I'm so sore I can barely type (KIDDING!). I helped out yesterday as a bunch of neighbors, for Earth Day, took a crack (pun intended) at one of the Gateway's to Norwich for a blitz cleaning campaign. About three dozen folks toted the barge and lifted the bale as countless others across the country were doing and maybe if we're fortunate Tami P will have persuaded Z & W (the root beer folks? Not exactly) to add some of her pictures of the goings-on to the Z4 website, so I (and others) can just ache all over again thinking about it.
As I mentioned, we weren't alone on the clean and green frontier and that, for me, was part of the appeal of getting out and pitching in to pick up (and there was a lot of stuff to pick up!). I worry sometimes that too many of us see where we live as someplace we store our stuff and sleep when we're not working. And these days, in this economic environment, defining yourself by what you do for a living can be a setup for heartache when the image I'm making is not the image I see when the Man in the Mirror is talking to me.
I'm smiling as I remember how many folks showed up to pick up discarded coffee cups and other detritus on the human highway, because I think it was more than usually turn out for City Council meetings (certainly more than were in Norwich Tech Monday night for the first of the budget hearings) and that's more than too bad for both the elected and the electorate.
Somewhere, as we built this nation of ours, with its high tech heartbeat and speed of light soulessness, we may have lost our way. Maybe it's just where I live, where in the last municipal elections, registered voter turnout was less than 28% and, this past November, despite the historical portent and intent of the choices, no records were set for voter participation.
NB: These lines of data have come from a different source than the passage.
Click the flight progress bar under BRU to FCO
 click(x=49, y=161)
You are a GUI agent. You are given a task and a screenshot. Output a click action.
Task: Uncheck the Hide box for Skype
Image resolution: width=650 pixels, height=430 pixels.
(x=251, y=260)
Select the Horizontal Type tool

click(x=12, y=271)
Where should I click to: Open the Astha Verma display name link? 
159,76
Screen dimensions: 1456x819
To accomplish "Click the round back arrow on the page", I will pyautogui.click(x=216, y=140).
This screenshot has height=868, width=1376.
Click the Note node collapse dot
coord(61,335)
But I suspect not. It's a good thing we fought for and won our independence when we did, maybe, because perhaps we'd feel differently now. 'Across the Delaware in that, General Georgie? Gotta tell ya, dude, don't like your chances all that much. What's so fricking great about South Central Jersey in the dead of winter anyway? Paramus is at least two hours north and the Turnpike doesn't get built for another 140 years!'
And on the other hand, as I watched and learned last week, when people of all political stripes and beliefs decide they've had enough, sometimes other folks question their right to express themselves. We had three (I think) in Connecticut--Tax Day protests/rallies it had a lot of names--and one of them was in Norwich (I had physical therapy, though a lot of good that did me yesterday), while another was in Hartford. (I don't know where the third one was). There were close to a thousand as I understand it, across the country, and aside from a lot of folks who live next door to each other standing shoulder to shoulder to shout about how they'd like a little more regard paid to them by what they perceive as 'those guys in the government.'
The Declaration of Independence and Bill of Rights were empowered by the authority they received from 'we the people', all of us for all time, but we've now gone for decades where government has been something done to us, not for us and every debate and discussion has to have an inside and an outside, an 'us' and a 'them'.
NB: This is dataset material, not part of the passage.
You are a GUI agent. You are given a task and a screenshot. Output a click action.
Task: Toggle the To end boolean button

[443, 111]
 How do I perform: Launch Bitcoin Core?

From what I'd read about the Tax Day rally in Norwich, and had seen on a variety of news channel, political leaders from across the spectrum were involved. It wasn't just This Party against That Party and most of those involved think of themselves as private citizens, husbands, wives, taxpayers, neighbors well before they slap a political affiliation on themselves. And yet, in the days that have followed the rallies, I've heard more and more of what sounds like the Star-Belly Sneetches against the Plain Belly Sneetches with media pundits serving as Sylvester McMonkey McBean.
We've spent years labelling what were once The Loyal Opposition, Spawn of Satan and worse and we have commentators with enough news networks cheer lead 24/7 for every pig-headed ideology under the heavens so that we never need to consider someone else's perspective or point of view--much less if it could have any merit. I'm not real smart, but I'm smart enough to know we can't keep on keeping on like this where we shout down on another for sport. We've gotten ourselves into some tight places where we need all the hands on the oars on both sides of the boat, and all rowing in the same direction.
"Changing their stars every minute or two. They kept paying money. They kept running through until the Plain nor the Star-Bellies knew Whether this one was that one or that one was this one. Or which one Was what one or what one was who. Then, when every last cent of their money was spent, The Fix-It-Up Chappie packed up. And he went. And he laughed as he drove In his car up the beach, 'They never will learn. No. You can’t Teach a Sneetch!'
-bill kenny
Ramblings of a badly aged Baby Boomer who went from Rebel Without a Cause to Bozo Without a Clue in, seemingly, the same afternoon.